The changes would have to be made by the 2015-2016 school year. The bill also dictates what needs to be included in the curriculum, including many of the founding documents.

Some of the other required content would include speeches given by recent Republican presidents Ronald Reagan and George W. Bush. However, it does not include any speeches from the past three Democratic presidents: Jimmy Carter, Bill Clinton, and Barack Obama.

It would also require the students to study the 10 Commandments.

One of the main arguments made for the bill during the committee hearing on the issue was that using the AP curriculum is too similar to using Common Core, the Tulsa World reported.

The legislature approved a law last year that repealed Common Core in its schools.

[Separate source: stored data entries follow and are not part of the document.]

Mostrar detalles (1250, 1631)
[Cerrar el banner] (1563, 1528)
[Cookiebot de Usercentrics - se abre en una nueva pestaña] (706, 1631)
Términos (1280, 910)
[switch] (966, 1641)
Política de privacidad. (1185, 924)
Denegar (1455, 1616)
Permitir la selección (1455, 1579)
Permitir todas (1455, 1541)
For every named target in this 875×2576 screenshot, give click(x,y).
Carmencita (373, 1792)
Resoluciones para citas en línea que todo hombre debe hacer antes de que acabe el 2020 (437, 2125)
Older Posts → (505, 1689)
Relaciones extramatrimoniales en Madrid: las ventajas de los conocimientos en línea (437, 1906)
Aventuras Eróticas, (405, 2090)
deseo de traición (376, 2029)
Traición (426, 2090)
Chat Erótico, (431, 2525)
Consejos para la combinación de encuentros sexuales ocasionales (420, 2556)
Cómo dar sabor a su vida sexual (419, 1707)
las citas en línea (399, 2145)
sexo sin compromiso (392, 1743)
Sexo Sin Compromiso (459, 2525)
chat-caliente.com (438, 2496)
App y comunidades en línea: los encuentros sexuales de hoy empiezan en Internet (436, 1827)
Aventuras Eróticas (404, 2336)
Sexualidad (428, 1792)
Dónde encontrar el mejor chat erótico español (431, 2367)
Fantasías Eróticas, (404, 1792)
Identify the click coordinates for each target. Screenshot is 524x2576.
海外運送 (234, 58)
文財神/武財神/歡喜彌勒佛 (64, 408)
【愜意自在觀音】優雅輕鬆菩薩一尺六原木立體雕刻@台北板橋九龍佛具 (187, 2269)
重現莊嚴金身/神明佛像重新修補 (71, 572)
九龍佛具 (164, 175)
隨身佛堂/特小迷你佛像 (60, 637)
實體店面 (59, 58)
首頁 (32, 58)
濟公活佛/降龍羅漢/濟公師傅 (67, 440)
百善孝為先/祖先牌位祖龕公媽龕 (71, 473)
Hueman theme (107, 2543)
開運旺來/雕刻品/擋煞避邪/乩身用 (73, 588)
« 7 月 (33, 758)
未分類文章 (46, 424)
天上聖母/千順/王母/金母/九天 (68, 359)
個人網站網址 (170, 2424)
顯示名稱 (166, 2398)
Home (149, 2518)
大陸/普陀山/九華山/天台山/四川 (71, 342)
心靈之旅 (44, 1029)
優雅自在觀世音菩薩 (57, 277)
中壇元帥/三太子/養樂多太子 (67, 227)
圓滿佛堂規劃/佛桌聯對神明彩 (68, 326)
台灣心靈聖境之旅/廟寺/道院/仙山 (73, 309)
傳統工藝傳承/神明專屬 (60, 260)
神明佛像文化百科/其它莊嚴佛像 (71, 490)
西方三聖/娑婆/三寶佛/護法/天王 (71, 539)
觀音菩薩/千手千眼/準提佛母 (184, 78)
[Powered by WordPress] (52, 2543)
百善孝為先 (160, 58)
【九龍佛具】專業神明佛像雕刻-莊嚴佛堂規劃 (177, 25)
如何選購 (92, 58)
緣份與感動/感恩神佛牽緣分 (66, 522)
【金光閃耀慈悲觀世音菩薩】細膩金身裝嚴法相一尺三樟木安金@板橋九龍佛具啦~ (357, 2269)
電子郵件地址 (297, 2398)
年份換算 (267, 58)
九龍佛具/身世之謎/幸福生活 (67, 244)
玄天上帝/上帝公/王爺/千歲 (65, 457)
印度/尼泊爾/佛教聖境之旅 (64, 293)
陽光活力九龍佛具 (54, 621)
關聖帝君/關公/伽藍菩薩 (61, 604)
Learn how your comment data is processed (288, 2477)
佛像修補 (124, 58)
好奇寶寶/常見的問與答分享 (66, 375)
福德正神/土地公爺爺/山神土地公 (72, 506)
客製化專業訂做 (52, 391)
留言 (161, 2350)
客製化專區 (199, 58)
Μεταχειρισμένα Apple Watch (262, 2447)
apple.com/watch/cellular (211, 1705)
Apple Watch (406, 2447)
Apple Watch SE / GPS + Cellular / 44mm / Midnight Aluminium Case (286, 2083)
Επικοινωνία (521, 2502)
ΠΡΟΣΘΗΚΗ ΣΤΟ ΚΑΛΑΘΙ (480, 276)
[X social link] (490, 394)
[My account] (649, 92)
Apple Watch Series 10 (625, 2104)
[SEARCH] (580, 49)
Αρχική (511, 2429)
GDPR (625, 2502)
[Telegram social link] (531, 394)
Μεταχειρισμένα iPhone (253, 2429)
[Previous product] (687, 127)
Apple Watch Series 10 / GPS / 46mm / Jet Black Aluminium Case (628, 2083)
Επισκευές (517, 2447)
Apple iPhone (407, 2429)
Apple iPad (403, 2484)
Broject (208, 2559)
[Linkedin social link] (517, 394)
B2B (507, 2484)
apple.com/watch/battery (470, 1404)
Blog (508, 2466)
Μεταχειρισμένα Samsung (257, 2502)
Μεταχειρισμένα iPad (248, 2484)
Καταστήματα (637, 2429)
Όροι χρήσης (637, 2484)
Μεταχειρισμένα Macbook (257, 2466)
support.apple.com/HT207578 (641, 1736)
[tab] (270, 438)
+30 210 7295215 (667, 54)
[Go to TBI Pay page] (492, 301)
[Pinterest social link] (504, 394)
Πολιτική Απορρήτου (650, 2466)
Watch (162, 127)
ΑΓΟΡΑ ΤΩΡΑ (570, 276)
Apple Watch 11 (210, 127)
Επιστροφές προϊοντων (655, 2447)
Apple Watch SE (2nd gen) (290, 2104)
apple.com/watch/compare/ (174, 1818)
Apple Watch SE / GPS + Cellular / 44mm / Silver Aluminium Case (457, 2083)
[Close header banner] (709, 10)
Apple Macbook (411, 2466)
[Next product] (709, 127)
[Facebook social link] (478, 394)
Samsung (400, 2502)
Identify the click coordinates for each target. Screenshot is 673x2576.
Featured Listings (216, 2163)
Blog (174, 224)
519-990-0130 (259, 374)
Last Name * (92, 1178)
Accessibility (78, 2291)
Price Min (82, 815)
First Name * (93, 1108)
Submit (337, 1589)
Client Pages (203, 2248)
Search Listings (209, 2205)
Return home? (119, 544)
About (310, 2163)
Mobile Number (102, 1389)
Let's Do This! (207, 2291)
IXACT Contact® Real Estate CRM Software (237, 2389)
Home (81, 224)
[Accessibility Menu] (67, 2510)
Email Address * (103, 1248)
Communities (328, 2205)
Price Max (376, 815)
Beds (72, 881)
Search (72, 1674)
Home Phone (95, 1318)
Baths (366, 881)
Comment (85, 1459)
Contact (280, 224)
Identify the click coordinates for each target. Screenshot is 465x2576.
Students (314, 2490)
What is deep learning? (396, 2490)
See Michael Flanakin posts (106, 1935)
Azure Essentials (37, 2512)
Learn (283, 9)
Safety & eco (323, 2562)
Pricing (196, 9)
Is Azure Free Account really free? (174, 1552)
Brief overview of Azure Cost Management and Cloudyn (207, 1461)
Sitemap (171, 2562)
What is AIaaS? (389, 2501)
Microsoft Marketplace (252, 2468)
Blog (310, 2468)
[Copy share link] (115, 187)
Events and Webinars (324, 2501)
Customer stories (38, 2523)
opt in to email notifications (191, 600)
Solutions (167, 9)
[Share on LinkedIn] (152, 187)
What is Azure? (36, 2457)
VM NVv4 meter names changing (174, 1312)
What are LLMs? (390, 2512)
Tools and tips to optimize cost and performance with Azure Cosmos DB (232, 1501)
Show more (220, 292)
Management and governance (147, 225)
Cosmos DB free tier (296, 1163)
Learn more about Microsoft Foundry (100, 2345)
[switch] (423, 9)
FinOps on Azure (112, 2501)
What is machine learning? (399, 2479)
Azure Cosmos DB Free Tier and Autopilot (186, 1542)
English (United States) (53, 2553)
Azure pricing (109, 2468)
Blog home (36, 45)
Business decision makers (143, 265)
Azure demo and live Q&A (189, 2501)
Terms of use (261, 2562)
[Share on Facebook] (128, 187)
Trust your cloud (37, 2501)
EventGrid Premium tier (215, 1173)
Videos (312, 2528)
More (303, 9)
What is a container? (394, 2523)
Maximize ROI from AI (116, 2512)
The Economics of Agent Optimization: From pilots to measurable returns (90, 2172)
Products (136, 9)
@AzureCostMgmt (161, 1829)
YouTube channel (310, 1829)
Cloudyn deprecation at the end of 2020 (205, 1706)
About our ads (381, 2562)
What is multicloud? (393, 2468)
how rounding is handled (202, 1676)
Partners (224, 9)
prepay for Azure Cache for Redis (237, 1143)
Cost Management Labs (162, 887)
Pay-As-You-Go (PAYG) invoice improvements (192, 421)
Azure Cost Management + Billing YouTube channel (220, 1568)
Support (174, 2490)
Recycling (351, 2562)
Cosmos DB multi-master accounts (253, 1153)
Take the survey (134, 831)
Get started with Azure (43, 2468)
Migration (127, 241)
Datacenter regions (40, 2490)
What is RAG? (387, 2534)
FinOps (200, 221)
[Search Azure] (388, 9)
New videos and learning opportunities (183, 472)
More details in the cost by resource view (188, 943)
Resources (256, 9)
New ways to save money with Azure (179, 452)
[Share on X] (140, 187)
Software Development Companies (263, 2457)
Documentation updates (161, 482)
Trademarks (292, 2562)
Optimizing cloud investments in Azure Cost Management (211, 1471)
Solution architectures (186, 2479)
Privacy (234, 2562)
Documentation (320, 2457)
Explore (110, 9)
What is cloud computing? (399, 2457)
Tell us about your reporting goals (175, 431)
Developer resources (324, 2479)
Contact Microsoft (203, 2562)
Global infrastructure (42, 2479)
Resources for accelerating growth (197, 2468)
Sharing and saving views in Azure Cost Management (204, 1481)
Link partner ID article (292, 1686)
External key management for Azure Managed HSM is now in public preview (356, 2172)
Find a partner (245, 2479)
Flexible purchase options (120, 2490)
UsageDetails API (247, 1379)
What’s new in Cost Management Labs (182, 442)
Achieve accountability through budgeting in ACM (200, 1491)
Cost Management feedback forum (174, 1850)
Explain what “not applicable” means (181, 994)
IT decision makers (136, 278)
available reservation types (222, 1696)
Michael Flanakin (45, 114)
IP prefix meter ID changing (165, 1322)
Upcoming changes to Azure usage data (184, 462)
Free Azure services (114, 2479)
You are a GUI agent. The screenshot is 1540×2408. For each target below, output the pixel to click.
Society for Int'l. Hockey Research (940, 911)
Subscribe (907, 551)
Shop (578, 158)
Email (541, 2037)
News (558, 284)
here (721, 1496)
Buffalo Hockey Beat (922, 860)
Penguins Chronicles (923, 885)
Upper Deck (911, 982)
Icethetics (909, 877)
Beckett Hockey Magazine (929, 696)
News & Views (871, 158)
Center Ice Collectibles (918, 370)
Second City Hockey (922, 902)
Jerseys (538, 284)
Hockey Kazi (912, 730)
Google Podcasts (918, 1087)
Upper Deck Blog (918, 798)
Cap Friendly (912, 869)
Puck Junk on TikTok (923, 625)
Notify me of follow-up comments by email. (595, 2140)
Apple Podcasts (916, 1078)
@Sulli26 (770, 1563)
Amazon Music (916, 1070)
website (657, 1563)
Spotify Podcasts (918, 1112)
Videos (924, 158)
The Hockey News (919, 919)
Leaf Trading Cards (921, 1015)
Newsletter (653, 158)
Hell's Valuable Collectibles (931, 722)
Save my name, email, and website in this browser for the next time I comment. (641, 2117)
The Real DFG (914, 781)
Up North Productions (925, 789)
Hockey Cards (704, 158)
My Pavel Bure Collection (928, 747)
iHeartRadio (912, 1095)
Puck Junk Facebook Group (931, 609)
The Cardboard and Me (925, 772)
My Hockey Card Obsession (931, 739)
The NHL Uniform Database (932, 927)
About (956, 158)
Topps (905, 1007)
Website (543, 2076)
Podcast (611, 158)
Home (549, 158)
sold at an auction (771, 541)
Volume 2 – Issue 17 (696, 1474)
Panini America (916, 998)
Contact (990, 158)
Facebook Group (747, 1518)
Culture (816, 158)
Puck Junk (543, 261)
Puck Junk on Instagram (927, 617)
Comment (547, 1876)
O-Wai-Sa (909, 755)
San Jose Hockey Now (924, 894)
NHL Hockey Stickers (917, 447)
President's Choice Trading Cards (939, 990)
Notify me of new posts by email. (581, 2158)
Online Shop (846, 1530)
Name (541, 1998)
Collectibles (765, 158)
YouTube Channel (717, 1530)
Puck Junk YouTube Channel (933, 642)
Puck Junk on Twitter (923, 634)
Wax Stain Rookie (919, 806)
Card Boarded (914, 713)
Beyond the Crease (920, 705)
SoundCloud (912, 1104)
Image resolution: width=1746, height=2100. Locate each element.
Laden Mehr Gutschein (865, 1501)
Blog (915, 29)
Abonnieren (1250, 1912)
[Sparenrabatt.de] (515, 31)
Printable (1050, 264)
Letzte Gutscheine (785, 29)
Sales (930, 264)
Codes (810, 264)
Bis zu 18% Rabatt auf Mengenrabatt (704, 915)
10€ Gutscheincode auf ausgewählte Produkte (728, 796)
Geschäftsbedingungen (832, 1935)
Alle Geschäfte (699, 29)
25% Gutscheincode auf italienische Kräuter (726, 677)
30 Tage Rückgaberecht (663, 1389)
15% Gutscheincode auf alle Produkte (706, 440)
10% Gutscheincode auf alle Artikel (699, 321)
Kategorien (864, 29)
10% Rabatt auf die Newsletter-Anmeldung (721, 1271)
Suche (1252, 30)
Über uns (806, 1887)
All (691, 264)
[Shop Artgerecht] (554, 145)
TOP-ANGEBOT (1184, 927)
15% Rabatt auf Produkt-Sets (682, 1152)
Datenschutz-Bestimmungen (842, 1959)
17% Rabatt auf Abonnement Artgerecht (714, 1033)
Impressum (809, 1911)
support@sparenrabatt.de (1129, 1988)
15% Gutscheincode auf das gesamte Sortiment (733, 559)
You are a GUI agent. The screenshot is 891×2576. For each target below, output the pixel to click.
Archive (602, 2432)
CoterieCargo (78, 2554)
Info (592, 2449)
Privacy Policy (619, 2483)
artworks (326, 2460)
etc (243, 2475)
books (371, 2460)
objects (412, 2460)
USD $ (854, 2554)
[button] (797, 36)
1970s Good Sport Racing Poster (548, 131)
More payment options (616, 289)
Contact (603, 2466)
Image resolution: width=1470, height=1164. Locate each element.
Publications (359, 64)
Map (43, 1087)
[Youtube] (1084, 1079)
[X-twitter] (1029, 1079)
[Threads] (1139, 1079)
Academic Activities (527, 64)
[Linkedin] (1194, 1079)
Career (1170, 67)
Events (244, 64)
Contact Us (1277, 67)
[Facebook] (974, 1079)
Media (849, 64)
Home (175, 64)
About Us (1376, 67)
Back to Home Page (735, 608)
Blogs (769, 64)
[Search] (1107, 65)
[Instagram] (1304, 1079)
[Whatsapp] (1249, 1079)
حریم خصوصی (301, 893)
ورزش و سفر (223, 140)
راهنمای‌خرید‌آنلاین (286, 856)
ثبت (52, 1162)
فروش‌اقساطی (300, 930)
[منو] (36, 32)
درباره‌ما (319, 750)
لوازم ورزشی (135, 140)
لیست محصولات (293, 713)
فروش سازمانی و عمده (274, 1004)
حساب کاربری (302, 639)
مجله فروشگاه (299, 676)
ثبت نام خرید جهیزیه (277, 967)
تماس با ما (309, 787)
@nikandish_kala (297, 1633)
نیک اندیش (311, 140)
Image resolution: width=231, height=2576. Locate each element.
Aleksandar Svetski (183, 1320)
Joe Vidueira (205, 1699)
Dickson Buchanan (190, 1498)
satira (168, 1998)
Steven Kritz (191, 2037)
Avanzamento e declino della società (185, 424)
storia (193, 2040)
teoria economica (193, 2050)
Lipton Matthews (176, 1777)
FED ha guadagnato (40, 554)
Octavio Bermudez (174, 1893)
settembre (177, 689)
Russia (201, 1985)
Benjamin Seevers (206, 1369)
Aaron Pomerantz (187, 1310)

Therefore, lawmakers said, AP courses may also violate that law.

However, some lawmakers also had problems with the AP U.S. history course itself after the College Board redesigned its curriculum last year, according to the Tulsa World.

Fisher, the bill's author, claimed that the course's curriculum "emphasizes what is bad about America" and never mentions the concept of American exceptionalism, the Tulsa World reported.

"[The course] trades an emphasis on America's founding principles of Constitutional government in favor of robust analyses of gender and racial oppression and class ethnicity and the lives of marginalized people, where the emphasis on instruction is of America as a nation of oppressors and exploiters," Fisher told WTVR.

Fisher did not immediately return a request for comment from BuzzFeed News.

However, a representative from the College Board told the committee that the objections to the course were "mythology and not true," the Tulsa World reported.

John Williamson told the committee that out of the seven "learning objectives" that make up the course, three of them are consistent with American exceptionalism.

Bruce Plante, a cartoonist for the Tulsa World, also mocked the lawmakers' efforts.

Cartoon from @planteink: Oklahoma's Advanced Placement legislation http://t.co/ddCJ9AkZpV

The bill passed the committee 11-4 along party lines.